Tuesday, June 30, 2009

Monitoring Scripts vs. Tools

If you have been monitoring databases for awhile, you probably have a set of scripts that you have to run against the database to provide you valuable information. The scripts might tell you if a tablespace is getting full, what indexes might need to be rebuilt, if there are any errors in the alert logs and other health checks against the database. If the monitoring provides good information in a timely manor, the DBA is able to be more proactive, like adding datafiles to tablespaces before they run out, or even reacting quickly to an issue that might arise in the alert logs and contacting the application team before they have a chance to pick up the phone.
So, are monitoring scripts being replaced by tools? Tools such as HP Openview or Oracle Enterprise Manager will provide alerts and notifications about several issues as well. Just configure a couple of thresholds and away you go. But what if the configuration takes more work then the quick kornshell script? For example, monitor tablespaces and let me know when they get under 20% free, but if it is a large tablespace such as 4TB use 80GB as a threshold instead of percent. I'm sure that this can be done with tools, but still haven't figured out quite how to do it yet. Where my script has and can still provide this list very easily.
So, how do we let go of these monitoring scripts that have been around since Oracle 7? Something that we have depended on for all of these years to do our checks of the database, and use a tool to do this for us.

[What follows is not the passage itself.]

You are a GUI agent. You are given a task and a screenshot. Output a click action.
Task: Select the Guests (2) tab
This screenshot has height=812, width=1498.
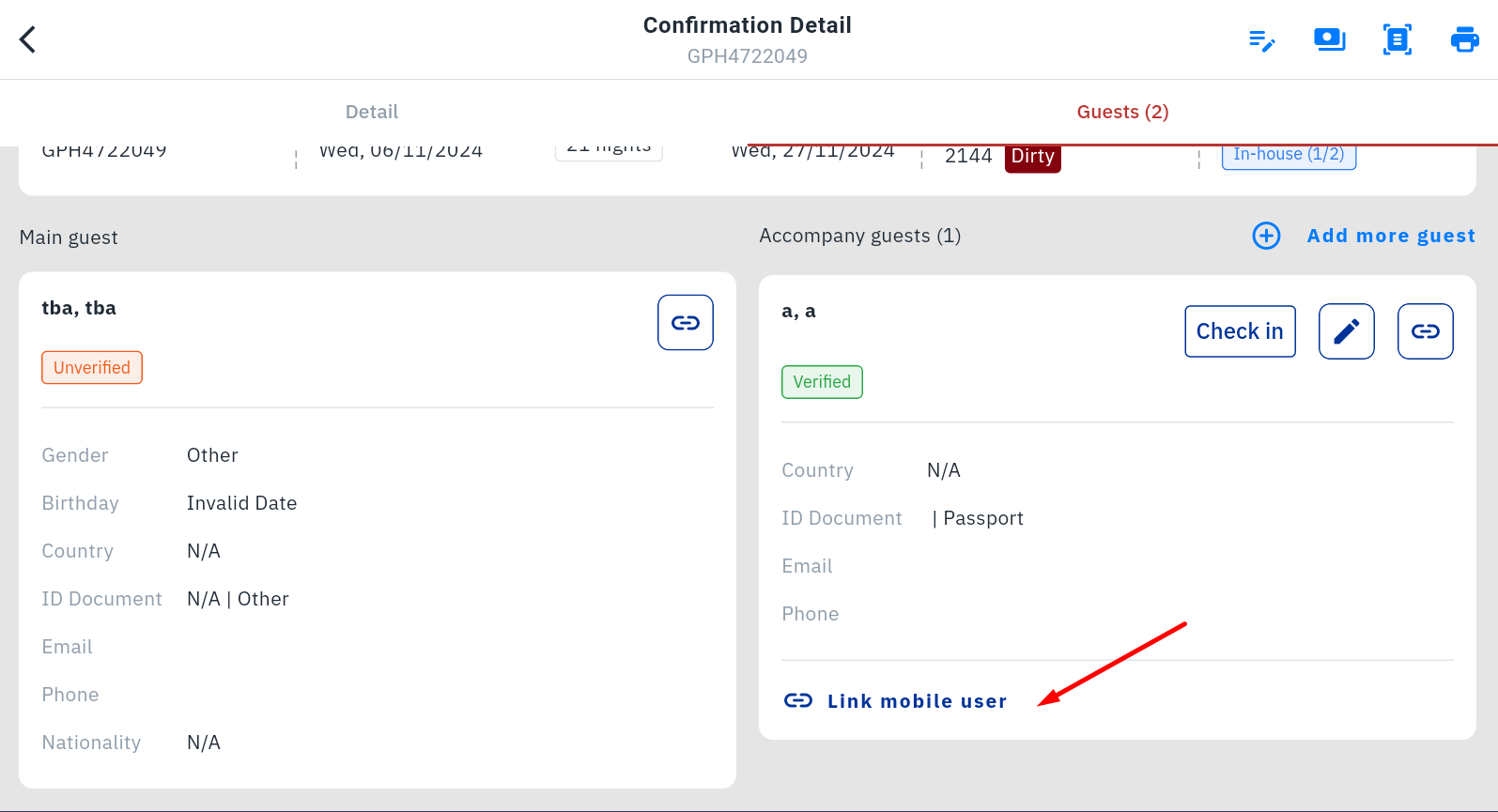(x=1122, y=112)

Well, I'm sure that maintaining the scripts does take time, and learning new things is fun as well. I think that they both have a place in our environments. Setting up a tool out of the box, might even provide a quick report much faster which might have been something you wish you had.
When looking at the tools be grateful for having them, because some of these scripts were developed because the budget didn't always allow for tools in the environments. But consider what is important to monitor, consider the ease of the tool to configure and then change if needed. Let them run in parallel for a little bit to confirm the same alerts and information is being sent. Then if there are those one or two little things that the scripts have been able to do better, keep the scripts around (maybe even let a tool company know of an enhancement idea). Also, keep an eye on the tool upgrades, for new things that they monitor that you might not have thought of. Enjoy getting health checks and proactive monitoring from whatever is available to you in the environment, because isn't it really about being able to address a problem very quickly or prevent one from happening in the database anyway!

Wednesday, June 17, 2009

Something is wrong with the database

So, the emails start flying, something is wrong, the database has a problem. That is a very typical situation, and instead of defending the database right away, take some time to do a quick check of a couple of things.
Check number one might just be too obvious, but check the alert for errors. Validate that there is nothing goofy going on. And while you are checking out the bdump directory, a quick glance at udump for any trace files that could also be out there might show some information.
Check number two, any invalid objects or unusable indexes? Make sure that all procedures, views, triggers have a status of valid, but before recompiling, make sure you grab that last_modified date, because it might be needed later. Also, unusable indexes that might need to be rebuilt should be noted for what tables they are on and see if they are part of the issue.
Check number three, validate that statistics are up to date on indexes and tables.
And then check to make sure that there are no objects that were recently changed. Check that modified date on all of the objects. Even a modification to a data type can cause a join that was previously working to fail.
Maybe you use the checks in a different order, but with just this four, any obvious errors on the server have been found, anything that has changed has been validated and noted as changes made to the database and statistics have been checked, which can either show that this regular type of maintenance is not running or things are looking good and up to date on the datebase.
So, something wrong with the database, possibly, but now after these quick checks you can pull out more details about what they are seeing and what can be wrong. There is also supporting information if things have been changed or modified and help drilldown to more of the issue at hand.